Testimony: Mr. Plavin made the following four points: 1) infrastructure investment at the local government level is not enough; 2) we should carefully define what constitutes capital, because if intangible assets, such as human capital, are included, the definition becomes a funding artifice that is not healthy; 3) the need for capital investment in airport facilities is extraordinary due to high-growing level of activity; and 4) investment in airport facilities is not a high priority, because they are assets of local or State independent public authorities, not the Federal government.

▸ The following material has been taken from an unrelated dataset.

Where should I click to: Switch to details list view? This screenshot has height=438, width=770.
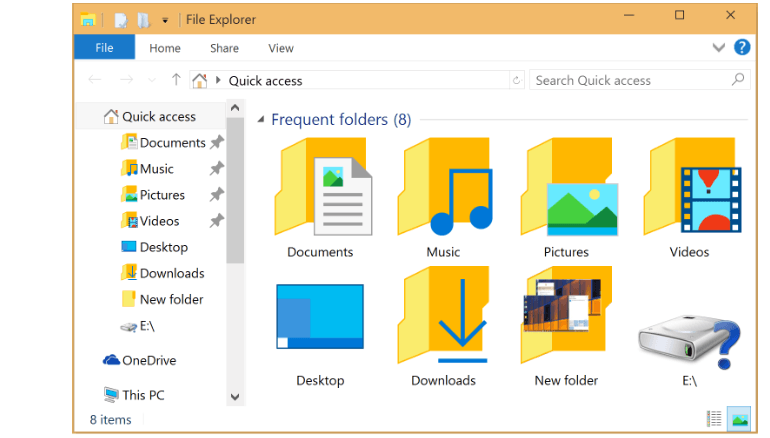point(715,419)
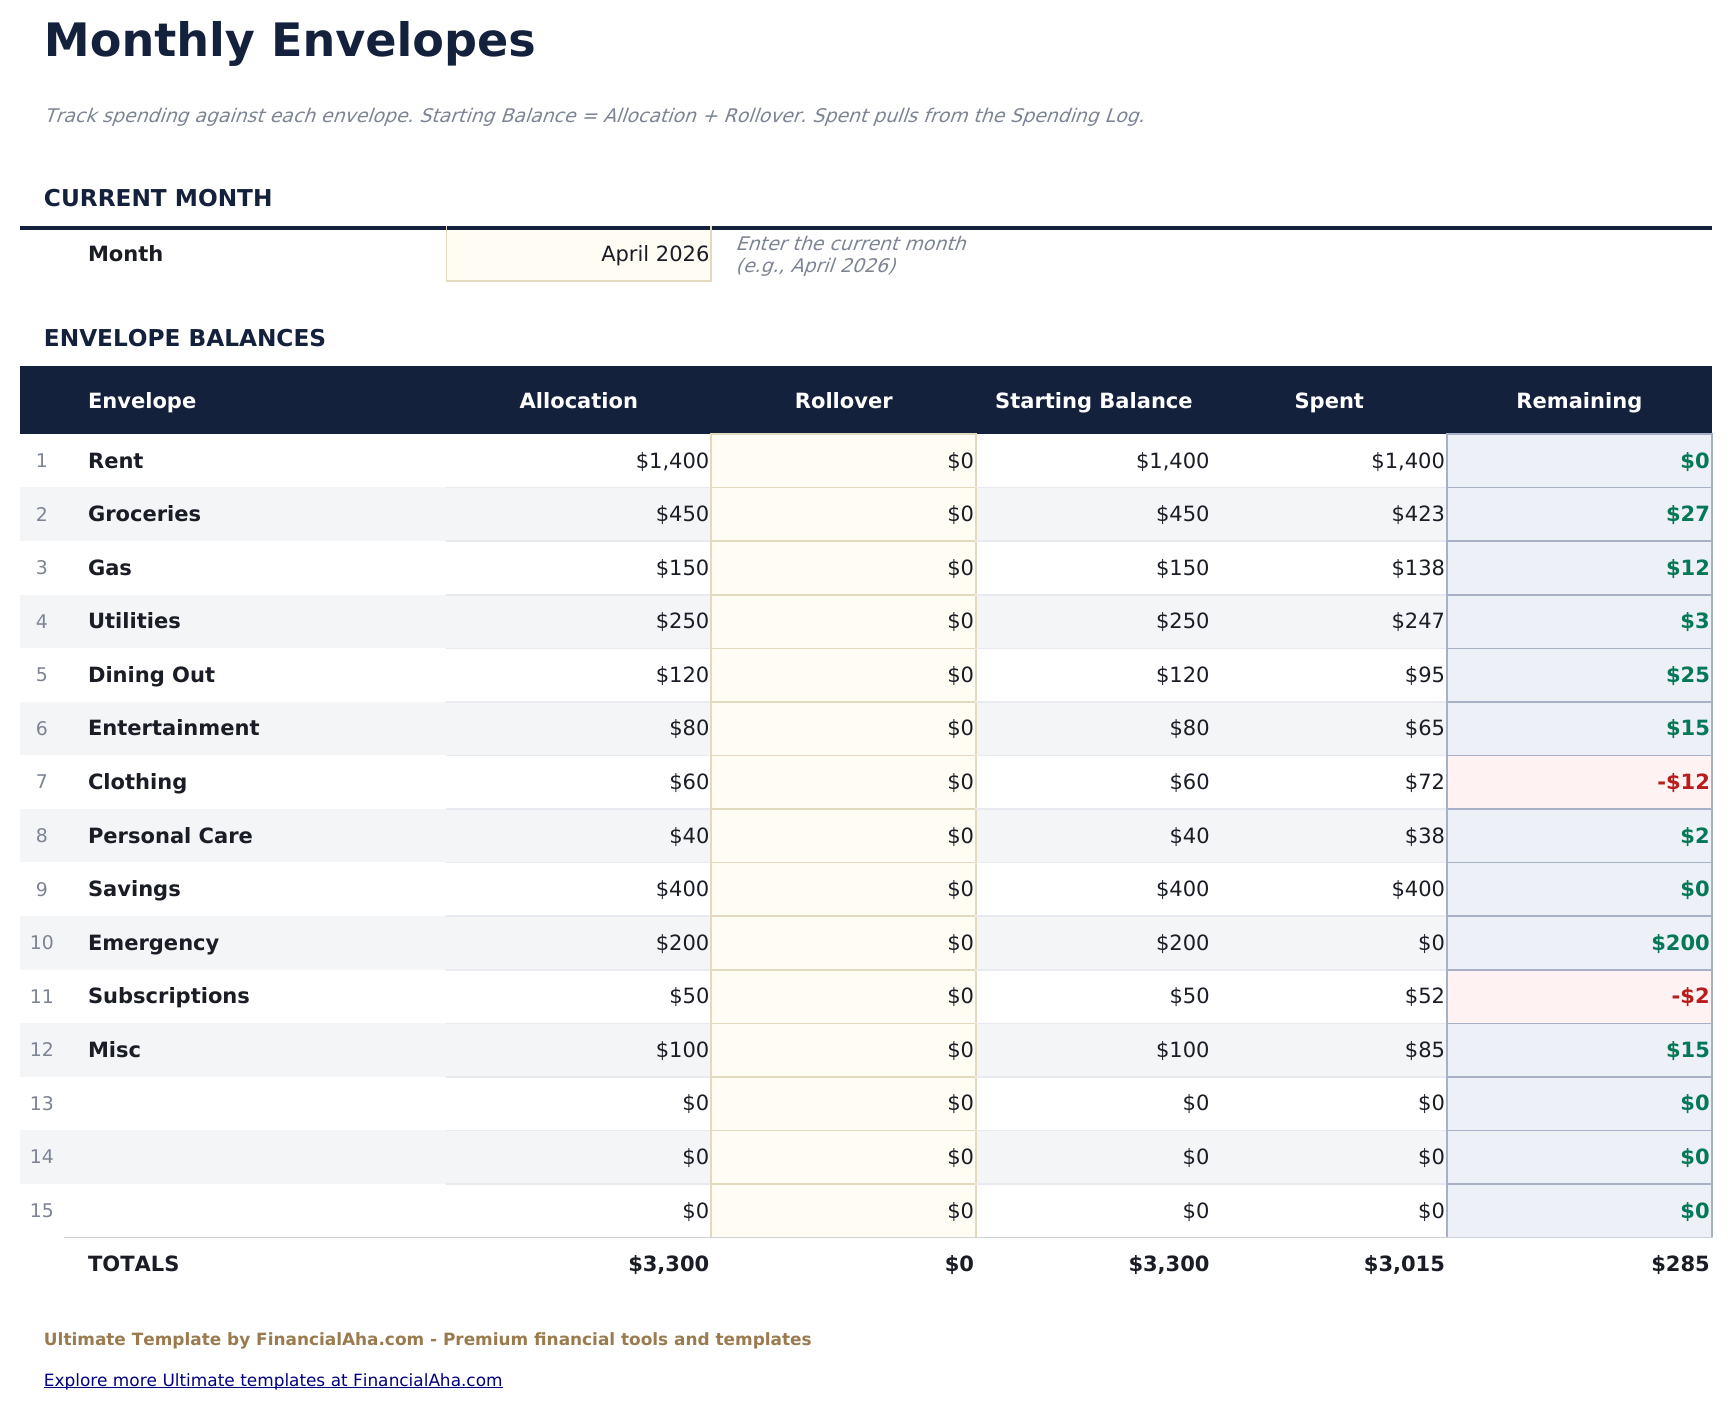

Mr. Plavin believes only physical assets should be defined as capital. He also believes the increased need for airport facilities and the corresponding need for more infrastructure investments are significant. Lastly, he pointed out airport facilities may not be part of a capital budget, because the Federal government does not own these assets.
Questions from the Commissioners: Questions focused primarily on whether there is any bias against investment spending for airports.
Q. What's the source of your Federal dollars? Is it
the airport tax?
Q. Would a capital budget change the funding available
Q. Outlays for the airport investment have fallen
consistently short of authorizations due to budget caps. Do you have a
sense of how much these gaps are?
Q. Is there a bias against capital investment due
to the current Federal budgeting process?
Q. Isn't the anti-investment bias caused by the discretionary
spending cap, because investment spending is struggling against the operating
component of the aviation part of the transportation budget?